Schleuser suchen neue Routen nach Europa
Die Küstenwache registriert wieder mehr Migranten, die von der Türkei zu den ostägäischen Inseln kommen. Die Hälfte der Schutzsuchenden sind Afghanen.
Athen. Vergangene Woche vor der Insel Milos in der südlichen Ägäis: Die griechische Küstenwache stoppt eine verdächtige Motorjacht. Als die Männer der Küstenwache an Bord des Schiffes gehen, entdecken sie dort zusammengepfercht 122 Migranten. Sie bringen die Menschen an Land. Die Jacht wird beschlagnahmt, zwei mutmaßliche türkische Schleuser werden festgenommen.
Der Aufgriff vor Milos bestätigt einen Trend, den die griechische Küstenwache und der Geheimdienst in jüngster Zeit beobachten. Immer häufiger bringen Menschenschmuggler Migranten von der türkischen Küste direkt nach Italien. Doch auch in Griechenland nimmt der Migrationsdruck wieder zu. Die Zahl der Schutzsuchenden, die übers Meer und über den Grenzfluss Evros aus der Türkei nach Griechenland kommen, ging in den ersten sieben Monaten dieses Jahres gegenüber 2020 zwar um 60 Prozent zurück. Aber seit Anfang August versuchen wieder mehr Migranten, die Grenze zu überqueren. In der ersten August-woche setzten 37 Menschen von der türkischen Küste zu den Ägäisinseln über, in der zweiten waren es bereits 64 und in der dritten 153. Auch an der Landgrenze zur Türkei melden Polizei und Armee wieder mehr versuchte Übertritte. In Erwartung einer möglichen Flüchtlingswelle aus Afghanistan hat Griechenland seinen Grenzschutz verstärkt. Weil das Land seine See- und Landgrenze immer mehr abriegelt, suchen die Schleuser neue Wege nach Europa.

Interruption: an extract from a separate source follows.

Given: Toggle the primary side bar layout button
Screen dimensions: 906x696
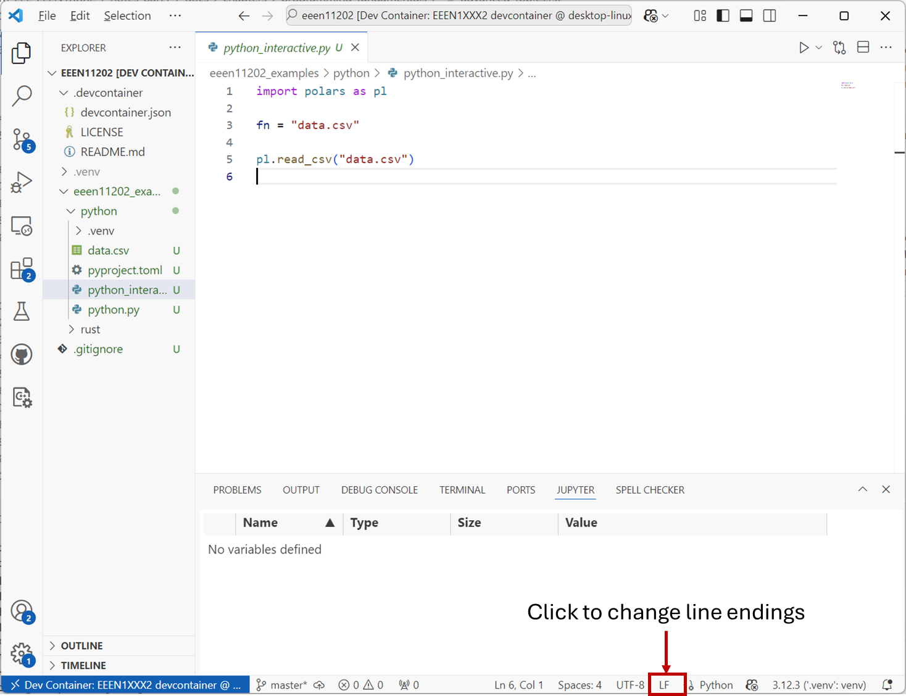Looking at the screenshot, I should (723, 15).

Die vor Milos aufgebrachte Jacht ist kein Einzelfall. Bereits zwei Tage zuvor hatte die Küstenwache vor der Insel Kythira zwei Segler mit insgesamt 107 Migranten gestoppt. Kythira liegt vor der Südspitze der Halbinsel Peloponnes. Sie befindet sich, wie Milos, weitab der üblichen Schleuserrouten, die von der türkischen Küste zu den vorgelagerten griechischen Inseln wie Lesbos, Samos, Kos oder Chios führen.
Oft 10 000 Euro pro Fahrt
Nach Radarbeobachtungen der griechischen Küstenwache sind allein in der letzten Augustwoche etwa 15 Segel- und Motorjachten von der türkische Küste durch die südliche Ägäis nach Italien gelangt. Nach einem internen Bericht der Eu-kommission kamen auf diesem Weg seit Jahresbeginn 4739 Migranten direkt aus der Türkei nach Italien. Das sind mehr als jene 4577, die im gleichen Zeitraum von der türkischen Küste zu den nur wenige Kilometer entfernten griechischen Inseln übersetzten. Für die rund 700 Seemeilen lange Reise nach Italien kassieren die Schleuser nach Erkenntnissen griechischer Ermittler pro Passagier bis zu 10 000 Euro. Leisten können sich das nur wohlhabende Migranten. Zu den Kosten kommt die Gefahr. Denn meist sind die Boote, auf denen die Menschenschmuggler die Überfahrten anbieten, marode und hoffnungslos überladen.